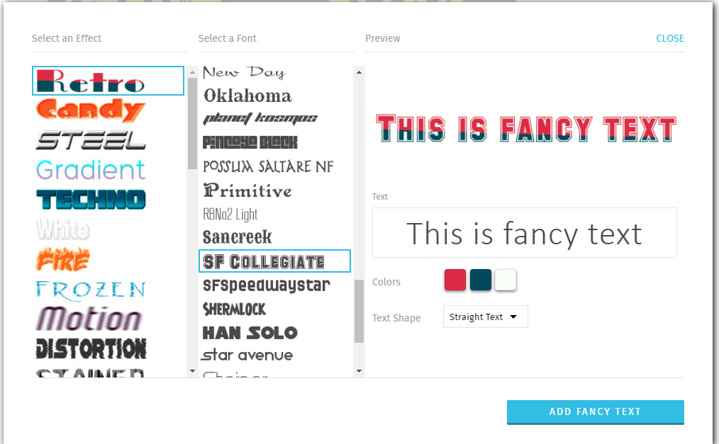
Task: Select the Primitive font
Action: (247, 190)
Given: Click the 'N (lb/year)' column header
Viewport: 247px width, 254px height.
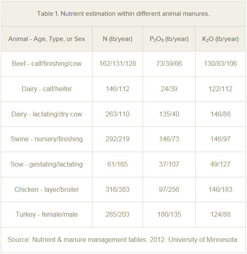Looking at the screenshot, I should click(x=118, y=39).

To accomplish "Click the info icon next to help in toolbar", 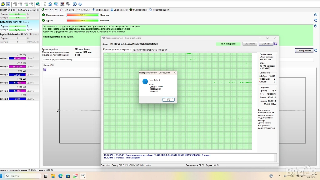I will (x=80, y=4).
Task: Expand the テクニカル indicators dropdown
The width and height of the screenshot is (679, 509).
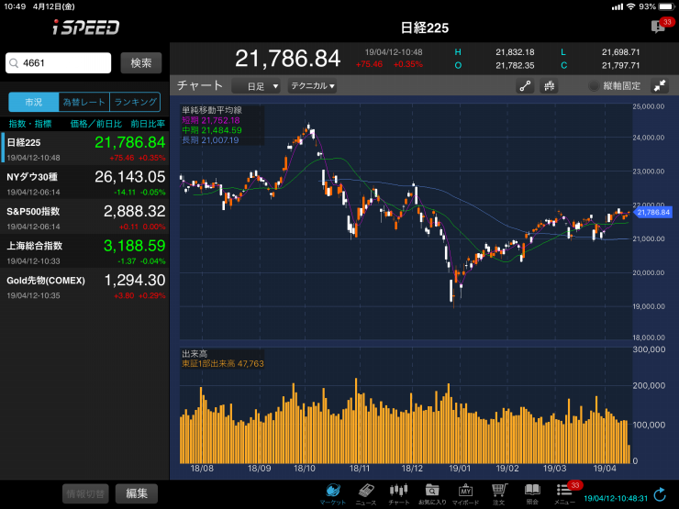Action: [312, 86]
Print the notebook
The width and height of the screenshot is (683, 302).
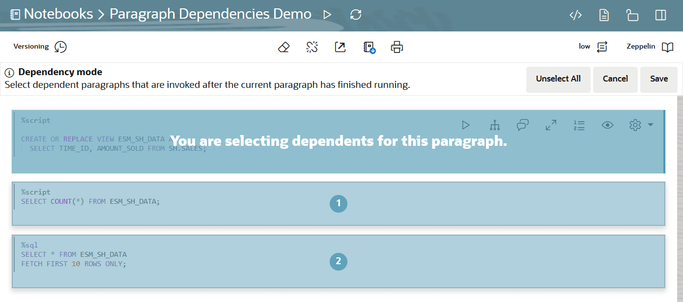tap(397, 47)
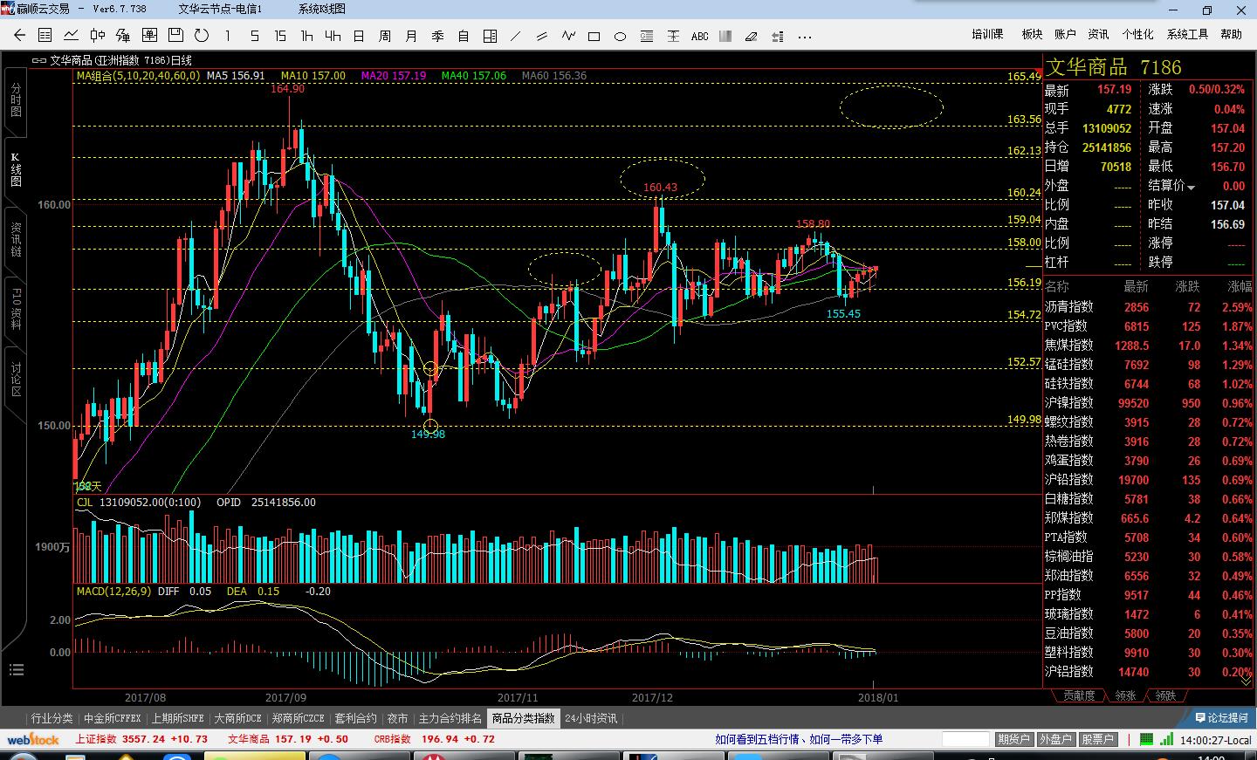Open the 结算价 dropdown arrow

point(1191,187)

Written exercise:
Count the lines in the records above that contain the word "Task", and reply with only the number.

Reply to the exercise:
2